Jonah Lewis, a junior majoring in political science and sociology, is a Hatchet columnist.
Last week, students participated in GW Hunger & Homeless Awareness Week’s annual SNAP Challenge, living on just $4.15 a day for food – the average amount that Americans on food stamps receive.
While the challenge may partially educate students about how difficult it is to live on SNAP benefits, it’s a problematic way to advocate for one of the nation’s most important social programs. The whole event is an act masquerading as activism.
For starters, it makes a game out of people’s lived experiences. While it’s essential to push for expanding the SNAP program, this isn’t the way to do it.
In their initial Facebook post about the challenge, the organizers wrote, “Good luck, and may the odds be ever in your favor!” – a quote from “The Hunger Games.”
It’s inappropriate that organizers frame the SNAP Challenge as just that – a game of maintaining a budget, and a race to post to social media about it. This trivializes the actual experiences of people on SNAP, for whom participation in the program is no “challenge,” but a part of life.
For participants in the SNAP Challenge, failure means nothing more than losing the game and seeing briefly what it’s like to rely on food stamps.
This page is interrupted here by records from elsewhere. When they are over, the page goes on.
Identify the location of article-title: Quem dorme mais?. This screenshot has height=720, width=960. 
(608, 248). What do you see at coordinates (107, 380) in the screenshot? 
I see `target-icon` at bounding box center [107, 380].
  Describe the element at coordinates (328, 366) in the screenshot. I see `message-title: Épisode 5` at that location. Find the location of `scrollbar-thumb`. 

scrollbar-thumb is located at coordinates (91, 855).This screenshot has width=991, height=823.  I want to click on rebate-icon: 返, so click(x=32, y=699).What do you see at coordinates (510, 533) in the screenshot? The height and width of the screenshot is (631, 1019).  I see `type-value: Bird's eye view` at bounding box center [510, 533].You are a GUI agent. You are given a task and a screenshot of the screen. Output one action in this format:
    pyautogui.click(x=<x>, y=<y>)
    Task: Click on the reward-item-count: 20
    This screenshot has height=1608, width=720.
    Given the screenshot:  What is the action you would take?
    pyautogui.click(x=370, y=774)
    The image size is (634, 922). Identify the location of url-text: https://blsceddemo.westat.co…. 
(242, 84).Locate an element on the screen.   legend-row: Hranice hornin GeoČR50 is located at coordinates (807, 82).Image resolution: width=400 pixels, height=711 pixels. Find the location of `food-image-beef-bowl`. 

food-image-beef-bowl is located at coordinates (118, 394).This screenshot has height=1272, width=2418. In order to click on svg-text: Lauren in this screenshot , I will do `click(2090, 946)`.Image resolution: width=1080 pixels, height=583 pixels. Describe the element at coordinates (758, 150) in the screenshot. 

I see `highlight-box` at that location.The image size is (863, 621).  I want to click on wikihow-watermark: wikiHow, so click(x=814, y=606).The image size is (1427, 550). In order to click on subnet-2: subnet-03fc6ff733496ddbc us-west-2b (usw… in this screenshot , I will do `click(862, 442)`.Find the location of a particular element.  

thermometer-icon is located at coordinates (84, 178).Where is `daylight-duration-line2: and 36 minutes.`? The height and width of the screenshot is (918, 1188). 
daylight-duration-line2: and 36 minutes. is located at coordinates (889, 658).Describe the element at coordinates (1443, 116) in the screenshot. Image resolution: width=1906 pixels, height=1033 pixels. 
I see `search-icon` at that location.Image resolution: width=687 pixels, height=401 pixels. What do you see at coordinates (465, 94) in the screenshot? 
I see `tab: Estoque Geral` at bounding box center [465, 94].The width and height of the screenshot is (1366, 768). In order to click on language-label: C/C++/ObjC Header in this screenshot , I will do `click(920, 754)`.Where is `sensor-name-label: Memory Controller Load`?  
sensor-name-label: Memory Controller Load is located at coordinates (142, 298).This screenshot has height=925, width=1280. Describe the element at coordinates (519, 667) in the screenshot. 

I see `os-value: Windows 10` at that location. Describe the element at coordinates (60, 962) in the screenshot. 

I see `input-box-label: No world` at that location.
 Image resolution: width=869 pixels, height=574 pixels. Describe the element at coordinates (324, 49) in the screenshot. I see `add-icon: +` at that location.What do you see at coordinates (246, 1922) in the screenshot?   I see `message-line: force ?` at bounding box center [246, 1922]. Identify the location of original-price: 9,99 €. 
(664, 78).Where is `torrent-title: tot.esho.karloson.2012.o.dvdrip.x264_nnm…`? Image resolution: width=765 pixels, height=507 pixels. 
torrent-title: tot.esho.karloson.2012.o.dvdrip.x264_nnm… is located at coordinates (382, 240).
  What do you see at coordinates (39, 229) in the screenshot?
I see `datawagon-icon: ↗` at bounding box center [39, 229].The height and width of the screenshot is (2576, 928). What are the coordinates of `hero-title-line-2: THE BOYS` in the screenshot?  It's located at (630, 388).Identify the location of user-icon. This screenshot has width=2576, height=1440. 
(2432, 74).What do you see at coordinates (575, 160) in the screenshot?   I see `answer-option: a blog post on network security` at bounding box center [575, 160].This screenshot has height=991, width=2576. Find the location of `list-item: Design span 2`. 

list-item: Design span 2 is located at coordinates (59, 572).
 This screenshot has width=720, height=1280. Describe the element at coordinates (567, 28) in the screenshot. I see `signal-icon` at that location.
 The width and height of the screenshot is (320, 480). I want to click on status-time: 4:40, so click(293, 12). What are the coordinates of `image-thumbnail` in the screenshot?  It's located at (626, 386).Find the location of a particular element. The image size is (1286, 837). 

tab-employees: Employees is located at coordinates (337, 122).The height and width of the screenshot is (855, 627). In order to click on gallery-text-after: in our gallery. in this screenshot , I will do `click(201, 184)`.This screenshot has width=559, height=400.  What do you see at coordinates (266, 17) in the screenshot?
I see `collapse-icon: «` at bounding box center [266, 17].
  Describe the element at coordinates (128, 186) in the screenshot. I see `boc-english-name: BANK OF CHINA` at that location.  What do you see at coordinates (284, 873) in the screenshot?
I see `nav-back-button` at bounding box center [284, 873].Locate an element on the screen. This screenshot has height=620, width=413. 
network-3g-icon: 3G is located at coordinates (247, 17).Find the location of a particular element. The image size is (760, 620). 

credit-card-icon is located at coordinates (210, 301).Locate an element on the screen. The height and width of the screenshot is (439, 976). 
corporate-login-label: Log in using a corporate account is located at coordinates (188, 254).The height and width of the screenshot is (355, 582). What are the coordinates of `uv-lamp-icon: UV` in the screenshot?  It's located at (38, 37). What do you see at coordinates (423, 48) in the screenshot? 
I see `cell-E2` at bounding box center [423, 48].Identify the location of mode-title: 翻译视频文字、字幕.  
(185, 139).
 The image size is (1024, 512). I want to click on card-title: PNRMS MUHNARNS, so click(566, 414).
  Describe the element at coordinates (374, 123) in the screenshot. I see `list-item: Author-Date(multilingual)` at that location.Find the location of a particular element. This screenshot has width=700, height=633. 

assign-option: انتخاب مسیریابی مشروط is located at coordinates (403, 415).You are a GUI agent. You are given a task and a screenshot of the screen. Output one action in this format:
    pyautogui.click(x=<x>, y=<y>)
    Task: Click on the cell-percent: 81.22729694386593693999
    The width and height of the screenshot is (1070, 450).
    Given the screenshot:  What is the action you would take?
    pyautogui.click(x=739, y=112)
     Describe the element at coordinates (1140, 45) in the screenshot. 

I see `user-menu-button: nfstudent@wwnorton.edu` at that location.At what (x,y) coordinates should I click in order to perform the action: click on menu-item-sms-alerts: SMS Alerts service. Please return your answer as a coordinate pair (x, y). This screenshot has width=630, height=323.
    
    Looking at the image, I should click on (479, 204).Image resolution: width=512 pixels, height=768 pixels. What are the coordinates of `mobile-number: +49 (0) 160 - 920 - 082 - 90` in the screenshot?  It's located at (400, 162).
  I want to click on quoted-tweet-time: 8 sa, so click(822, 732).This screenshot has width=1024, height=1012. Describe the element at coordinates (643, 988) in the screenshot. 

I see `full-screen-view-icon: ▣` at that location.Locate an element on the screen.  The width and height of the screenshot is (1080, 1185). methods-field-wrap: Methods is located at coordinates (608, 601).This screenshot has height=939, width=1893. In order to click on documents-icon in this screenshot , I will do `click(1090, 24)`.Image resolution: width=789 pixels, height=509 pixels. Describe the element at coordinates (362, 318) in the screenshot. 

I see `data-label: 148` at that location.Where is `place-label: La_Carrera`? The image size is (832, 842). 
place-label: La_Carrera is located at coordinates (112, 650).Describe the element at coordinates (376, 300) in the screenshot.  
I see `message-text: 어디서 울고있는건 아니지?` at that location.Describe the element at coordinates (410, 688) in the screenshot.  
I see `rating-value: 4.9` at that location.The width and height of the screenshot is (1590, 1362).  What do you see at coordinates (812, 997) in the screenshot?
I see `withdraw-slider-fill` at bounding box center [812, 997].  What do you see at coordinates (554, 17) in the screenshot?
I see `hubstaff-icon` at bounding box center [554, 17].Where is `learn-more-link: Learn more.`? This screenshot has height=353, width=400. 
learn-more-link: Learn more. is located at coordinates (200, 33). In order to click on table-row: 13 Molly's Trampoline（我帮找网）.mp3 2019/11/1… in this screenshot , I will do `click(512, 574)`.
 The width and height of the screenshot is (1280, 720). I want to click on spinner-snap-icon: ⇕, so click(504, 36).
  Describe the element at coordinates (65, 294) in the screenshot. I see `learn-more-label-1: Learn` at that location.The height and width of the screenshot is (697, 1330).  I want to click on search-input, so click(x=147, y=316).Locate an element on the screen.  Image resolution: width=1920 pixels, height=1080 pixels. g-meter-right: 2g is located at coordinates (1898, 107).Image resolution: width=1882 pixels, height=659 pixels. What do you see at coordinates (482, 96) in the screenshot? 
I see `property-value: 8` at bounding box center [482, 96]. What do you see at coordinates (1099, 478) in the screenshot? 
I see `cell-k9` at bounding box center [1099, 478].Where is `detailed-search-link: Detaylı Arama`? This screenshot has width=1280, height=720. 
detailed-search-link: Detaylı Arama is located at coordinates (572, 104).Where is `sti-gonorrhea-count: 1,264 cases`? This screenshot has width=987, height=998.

There are no real consequences, and any lasting lessons can be quickly shrugged off with a trip to the Whole Foods hot bar or a return to disposable GWorld dollars.
People actually on SNAP do not get to just fail out. They’re often forced to go into debt to buy food or go hungry, negatively impacting their education or work productivity.
Students can pretend like their week living on SNAP-like benefits gives them an understanding of the program. But unless they’ve really been on SNAP, it barely scratches the surface.
Many SNAP beneficiaries live in food deserts, where full-service grocery stores are inaccessible and residents must rely on corner stores or other retailers for food. In fact, the average SNAP recipient lives about 1.8 miles from a grocery store and does not own a car.
In contrast, the Mount Vernon Campus is located only a few blocks away from a Safeway, and the Foggy Bottom Campus has both a Whole Foods and Trader Joe’s within blocks, making it much easier for any student who lives on campus to access diverse food options.
While many SNAP beneficiaries work multiple jobs and raise children, students, on the whole, have much more flexible schedules to shop for and prepare food.
Instead of the challenge, GW Hunger & Homeless Awareness Week organizers could invite SNAP recipients from the D.C. community, or even students who were once recipients of SNAP benefits, to speak and educate us about the issue. We should amplify the voices of the people who are on SNAP to understand their experiences.
Maybe then we’ll learn why the SNAP program is a crucial part of our social safety net and should be protected and even expanded. We need to be concerned about the masses of people already on SNAP, for whom living on less than $30 a week is not a “challenge” to be won but a reality to live.
What SNAP doesn’t need is privileged GW students playing poor for a week to bring attention to it.